>> begin Data supplied

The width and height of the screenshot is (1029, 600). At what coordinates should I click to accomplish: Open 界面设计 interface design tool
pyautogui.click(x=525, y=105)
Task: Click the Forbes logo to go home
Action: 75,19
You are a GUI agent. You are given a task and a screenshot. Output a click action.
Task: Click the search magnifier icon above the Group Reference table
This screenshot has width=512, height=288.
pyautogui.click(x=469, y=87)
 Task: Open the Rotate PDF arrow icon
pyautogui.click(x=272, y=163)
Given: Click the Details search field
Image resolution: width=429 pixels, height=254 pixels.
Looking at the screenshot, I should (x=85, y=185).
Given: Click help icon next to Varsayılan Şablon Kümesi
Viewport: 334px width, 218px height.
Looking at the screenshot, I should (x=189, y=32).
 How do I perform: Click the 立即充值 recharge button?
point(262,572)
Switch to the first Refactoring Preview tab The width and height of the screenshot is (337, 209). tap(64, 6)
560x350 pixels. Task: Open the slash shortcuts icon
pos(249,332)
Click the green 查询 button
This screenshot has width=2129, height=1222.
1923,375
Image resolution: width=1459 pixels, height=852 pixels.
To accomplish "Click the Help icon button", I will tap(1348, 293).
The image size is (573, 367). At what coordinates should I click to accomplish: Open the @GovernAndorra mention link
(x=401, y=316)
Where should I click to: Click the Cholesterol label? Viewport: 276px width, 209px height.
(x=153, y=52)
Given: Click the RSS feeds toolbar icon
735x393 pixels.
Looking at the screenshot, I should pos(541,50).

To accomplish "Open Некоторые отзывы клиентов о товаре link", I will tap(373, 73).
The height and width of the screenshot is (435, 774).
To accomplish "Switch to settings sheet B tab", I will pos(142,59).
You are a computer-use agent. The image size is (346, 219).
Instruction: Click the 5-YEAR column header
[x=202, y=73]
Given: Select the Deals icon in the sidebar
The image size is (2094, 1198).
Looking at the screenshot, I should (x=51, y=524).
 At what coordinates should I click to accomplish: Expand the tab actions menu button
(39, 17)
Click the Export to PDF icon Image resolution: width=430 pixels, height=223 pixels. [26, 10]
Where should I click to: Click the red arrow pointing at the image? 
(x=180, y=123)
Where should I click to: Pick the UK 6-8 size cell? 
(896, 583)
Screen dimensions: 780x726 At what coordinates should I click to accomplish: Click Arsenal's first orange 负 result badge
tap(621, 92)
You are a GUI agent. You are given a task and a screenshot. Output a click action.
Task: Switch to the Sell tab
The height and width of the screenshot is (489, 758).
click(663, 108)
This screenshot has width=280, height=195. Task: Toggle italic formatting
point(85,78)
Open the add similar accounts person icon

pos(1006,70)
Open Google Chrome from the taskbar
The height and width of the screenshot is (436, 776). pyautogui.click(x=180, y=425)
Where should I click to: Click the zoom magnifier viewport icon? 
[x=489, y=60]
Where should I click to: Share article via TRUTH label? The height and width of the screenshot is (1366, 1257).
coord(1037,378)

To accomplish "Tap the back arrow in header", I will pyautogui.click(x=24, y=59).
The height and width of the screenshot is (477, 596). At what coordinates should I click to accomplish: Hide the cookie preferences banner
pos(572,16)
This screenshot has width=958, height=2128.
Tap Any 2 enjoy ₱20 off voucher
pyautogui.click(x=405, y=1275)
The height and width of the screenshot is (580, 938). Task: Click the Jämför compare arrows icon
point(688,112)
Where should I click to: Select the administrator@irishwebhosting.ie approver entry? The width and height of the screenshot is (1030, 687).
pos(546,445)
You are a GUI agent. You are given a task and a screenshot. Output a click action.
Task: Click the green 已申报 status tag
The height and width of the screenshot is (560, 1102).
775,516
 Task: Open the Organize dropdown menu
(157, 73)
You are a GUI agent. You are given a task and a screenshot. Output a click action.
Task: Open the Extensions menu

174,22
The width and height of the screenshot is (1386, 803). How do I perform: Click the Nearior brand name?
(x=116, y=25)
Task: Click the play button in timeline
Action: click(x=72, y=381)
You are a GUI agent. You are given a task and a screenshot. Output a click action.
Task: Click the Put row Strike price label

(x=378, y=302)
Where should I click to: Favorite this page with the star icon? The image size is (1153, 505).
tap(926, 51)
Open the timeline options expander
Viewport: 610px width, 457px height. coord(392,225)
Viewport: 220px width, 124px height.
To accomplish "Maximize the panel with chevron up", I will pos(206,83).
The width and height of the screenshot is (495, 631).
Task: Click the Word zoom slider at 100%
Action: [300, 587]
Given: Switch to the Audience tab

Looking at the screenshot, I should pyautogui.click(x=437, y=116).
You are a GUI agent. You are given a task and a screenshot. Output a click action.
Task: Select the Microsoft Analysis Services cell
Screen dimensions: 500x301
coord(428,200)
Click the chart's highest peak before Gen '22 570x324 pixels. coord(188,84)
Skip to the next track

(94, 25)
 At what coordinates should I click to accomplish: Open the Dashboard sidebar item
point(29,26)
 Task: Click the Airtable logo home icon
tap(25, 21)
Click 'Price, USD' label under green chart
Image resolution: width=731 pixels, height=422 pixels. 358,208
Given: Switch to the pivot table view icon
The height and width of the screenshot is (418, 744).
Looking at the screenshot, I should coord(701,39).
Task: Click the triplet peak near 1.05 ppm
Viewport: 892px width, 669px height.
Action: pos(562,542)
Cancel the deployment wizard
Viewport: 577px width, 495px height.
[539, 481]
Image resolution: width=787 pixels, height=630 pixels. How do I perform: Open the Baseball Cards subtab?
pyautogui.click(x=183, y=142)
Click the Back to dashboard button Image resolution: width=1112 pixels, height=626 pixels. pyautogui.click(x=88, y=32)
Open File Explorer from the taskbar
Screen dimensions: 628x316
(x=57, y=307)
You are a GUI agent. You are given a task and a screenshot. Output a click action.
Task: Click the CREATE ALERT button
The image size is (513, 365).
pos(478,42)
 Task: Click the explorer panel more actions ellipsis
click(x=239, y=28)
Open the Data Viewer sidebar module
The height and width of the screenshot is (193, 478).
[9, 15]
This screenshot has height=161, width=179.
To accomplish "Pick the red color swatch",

>> end Data supplied

Find each line in the listing that contains the word "chart" and copy those lines in full.

• _Exercise result_
Click the chart's highest peak before Gen '22 570x324 pixels. coord(188,84)
Click 'Price, USD' label under green chart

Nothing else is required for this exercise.